Ancestry and evolution of animal–bacterial interactions. Bacterial influences on the origin and evolution of animals can be inferred by comparing the organismal biology and genome content of extant choanoflagellates and diverse animals within a robust phylogenetic framework (upper left). Features shared among choanoflagellates and diverse animals were likely present in their last common ancestor (Choano/Animal LCA, blue square; bottom right). Likewise, the biology of the Urmetazoan (purple square), Ureumetazoan (green square), and Urbilaterian (black square) can be reconstructed from features that are shared among diverse animals, eumetazoans (i.e., tissue-grade animals), and bilaterians, respectively. The conservation of collar cells in choanoflagellates, sponges, and diverse eumetazoa suggests that the progenitors of choanoflagellates and animals likely used collar cells to capture bacteria.
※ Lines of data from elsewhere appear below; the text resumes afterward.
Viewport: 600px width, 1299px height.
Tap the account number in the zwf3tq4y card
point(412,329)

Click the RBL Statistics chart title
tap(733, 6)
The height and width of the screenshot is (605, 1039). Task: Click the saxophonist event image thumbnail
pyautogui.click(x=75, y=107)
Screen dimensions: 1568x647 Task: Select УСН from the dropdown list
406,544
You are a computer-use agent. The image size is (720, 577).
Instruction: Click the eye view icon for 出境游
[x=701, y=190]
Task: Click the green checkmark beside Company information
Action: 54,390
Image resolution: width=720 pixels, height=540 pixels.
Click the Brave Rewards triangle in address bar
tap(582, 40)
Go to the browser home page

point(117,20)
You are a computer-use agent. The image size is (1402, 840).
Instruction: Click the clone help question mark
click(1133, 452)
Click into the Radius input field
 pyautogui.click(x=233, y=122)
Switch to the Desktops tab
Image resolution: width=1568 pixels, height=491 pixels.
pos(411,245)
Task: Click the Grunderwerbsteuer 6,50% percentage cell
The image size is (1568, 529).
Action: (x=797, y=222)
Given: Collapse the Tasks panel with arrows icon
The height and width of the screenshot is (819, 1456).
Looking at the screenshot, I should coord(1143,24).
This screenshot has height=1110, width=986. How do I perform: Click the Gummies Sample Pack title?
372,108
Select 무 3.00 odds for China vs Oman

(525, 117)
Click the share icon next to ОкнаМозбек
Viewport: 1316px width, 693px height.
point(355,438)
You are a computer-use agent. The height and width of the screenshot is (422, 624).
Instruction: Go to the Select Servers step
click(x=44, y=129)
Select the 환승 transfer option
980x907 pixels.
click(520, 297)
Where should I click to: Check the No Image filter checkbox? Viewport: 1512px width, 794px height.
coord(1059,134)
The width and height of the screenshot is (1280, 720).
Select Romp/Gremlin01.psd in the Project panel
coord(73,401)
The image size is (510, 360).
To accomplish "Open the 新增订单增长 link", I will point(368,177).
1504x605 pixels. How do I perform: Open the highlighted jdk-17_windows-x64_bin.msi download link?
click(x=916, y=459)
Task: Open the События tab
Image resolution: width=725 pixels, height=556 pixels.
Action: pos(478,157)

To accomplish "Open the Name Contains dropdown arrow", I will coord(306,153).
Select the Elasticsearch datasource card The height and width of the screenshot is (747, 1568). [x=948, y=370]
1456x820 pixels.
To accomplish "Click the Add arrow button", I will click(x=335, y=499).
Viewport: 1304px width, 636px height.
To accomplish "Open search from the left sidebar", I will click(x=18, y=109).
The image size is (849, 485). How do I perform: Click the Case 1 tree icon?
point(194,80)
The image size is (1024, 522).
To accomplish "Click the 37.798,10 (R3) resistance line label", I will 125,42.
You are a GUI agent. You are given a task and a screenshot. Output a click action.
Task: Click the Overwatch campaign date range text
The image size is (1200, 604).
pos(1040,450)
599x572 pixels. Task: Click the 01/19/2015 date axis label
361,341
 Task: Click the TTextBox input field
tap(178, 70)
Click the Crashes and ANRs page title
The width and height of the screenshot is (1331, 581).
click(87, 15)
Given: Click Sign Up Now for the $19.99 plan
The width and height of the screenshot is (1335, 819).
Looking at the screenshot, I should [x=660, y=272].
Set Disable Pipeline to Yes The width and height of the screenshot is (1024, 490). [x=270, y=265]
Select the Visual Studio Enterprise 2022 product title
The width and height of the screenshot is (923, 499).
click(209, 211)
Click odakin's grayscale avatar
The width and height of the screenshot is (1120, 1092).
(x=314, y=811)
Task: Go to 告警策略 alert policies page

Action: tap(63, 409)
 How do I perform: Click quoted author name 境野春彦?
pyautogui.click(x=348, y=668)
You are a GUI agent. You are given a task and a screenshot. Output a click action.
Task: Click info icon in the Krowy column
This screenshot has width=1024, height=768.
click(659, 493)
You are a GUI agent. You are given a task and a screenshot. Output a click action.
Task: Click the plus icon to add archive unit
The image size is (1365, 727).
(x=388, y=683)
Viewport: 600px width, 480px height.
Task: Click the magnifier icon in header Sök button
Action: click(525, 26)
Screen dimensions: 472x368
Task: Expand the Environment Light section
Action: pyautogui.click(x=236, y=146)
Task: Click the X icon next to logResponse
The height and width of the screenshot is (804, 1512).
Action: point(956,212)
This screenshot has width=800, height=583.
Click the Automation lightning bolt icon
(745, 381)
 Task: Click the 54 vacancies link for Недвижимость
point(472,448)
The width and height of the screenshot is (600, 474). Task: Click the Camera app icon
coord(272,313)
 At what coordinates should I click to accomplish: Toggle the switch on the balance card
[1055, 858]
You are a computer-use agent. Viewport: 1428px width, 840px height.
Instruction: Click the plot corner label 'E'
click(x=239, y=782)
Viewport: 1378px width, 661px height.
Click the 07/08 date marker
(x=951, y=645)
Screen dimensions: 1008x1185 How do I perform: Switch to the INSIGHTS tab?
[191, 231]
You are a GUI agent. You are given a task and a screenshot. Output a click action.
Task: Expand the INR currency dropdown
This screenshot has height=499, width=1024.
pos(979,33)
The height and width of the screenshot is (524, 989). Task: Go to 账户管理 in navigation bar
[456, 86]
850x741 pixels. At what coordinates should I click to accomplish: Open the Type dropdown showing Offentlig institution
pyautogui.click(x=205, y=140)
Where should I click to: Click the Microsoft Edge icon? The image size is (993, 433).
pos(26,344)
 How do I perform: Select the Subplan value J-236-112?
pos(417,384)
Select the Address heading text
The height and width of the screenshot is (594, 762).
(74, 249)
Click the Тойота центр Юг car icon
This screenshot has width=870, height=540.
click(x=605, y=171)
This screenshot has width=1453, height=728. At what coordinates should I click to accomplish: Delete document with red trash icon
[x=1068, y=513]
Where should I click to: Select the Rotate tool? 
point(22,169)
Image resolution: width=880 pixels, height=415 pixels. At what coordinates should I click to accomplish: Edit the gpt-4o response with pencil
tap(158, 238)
Epithelia, an animal cell type that may be derived from an ancestral collar cell, are found in diverse animals and were likely present in the Urmetazoan. Pattern recognition protein domains, including TIR/Ig domains and C-type lectins, are expressed by diverse animals and likely evolved in stem animals, if not earlier. Interactions with bacteria were mediated solely at the cellular level in the Choano/Animal LCA and the Urmetazoan, whereas eumetazoans have evolved specialized tissue and organ systems, including the gut cavity, to harbor bacteria and regulate interactions with bacteria. Question marks indicate uncertainty about the presence or absence of a character for a given ancestor.

Figure 3.

Variations on a collar cell theme in choanoflagellates and animals. Collar cells are typified by the presence of a single apical flagellum (indicated with an arrow) surrounded by a collar of actin-filled microvilli (indicated with a bracket). (A) Choanoflagellates are heterotrophic microeukaryotes that undulate their apical flagellum to generate water currents that draw bacteria against their actin-filled collar before phagocytosis (image of Salpingoeca rosetta courtesy of Mark Dayel. (B) Like choanoflagellates, sponge collar cells also have a single apical flagellum and collar of microvilli that they use to capture bacterial prey (image of choanocyte chamber from Oscarella carmela courtesy of Scott Nichols). (C,D) Collar cells have also been observed in cnidarians (adapted from data in Lyons 1973) and (E,F) echinoderms (adapted from data in Nerrevang and Wingstrand 1970). Original labels for C: go, Golgi body; gr, granules; l, lipid; m, mucus; mv, collar microvilli; nu, nucleus; p, plaque, r, ciliary rootlet; t, cylindrical thickening; tw, terminal web; v, vacuole. Original labels for D: mu, mucus coat; v, vacuole. Original labels for E: B, basal bodies; C, collar; DP, dense plasma; EB, external branch of microvillus; F, flagellum; G, Golgi apparatus; MC, medium-contrast clumps without membrane; M, mitochondria; PV, phagocytic vacuole; TB, terminal bar; SJ septate junction. Original labels for F: MU, mucus; PV, phagocytic vacuole.

Figure 4.

Choanoflagellate colony development as a model for animal origins. (A) The evolution of animals from their single-celled ancestors is hypothesized to have involved a transition through a simple, flagellated colonial form termed the Blastaea by Ernst Haeckel (1874). (B) S. rosetta produces rosette-shaped colonies that resemble Haeckel’s hypothesized Blastaea (Dayel et al. 2011). (C) S. rosetta undergoes transient differentiation into slow swimming cells (1), attached “thecate” cells (4), fast swimmer cells (5), rosette colonies (2), and chain colonies (3) (adapted from data in Dayel et al. 2011). Arrows indicate differentiation events that have been observed under laboratory conditions. (D) A prey bacterium, Algoriphagus machipongonensis, produces a bioactive sulfonolipid, rosette-inducing factor-1 (RIF-1), that is sufficient to stimulate rosette colony development in S. rosetta (Alegado et al. 2012). (E) RIF-1 is composed of a fatty acid chain (black), capnoid base (red), and sulfonic acid head group (gray circle).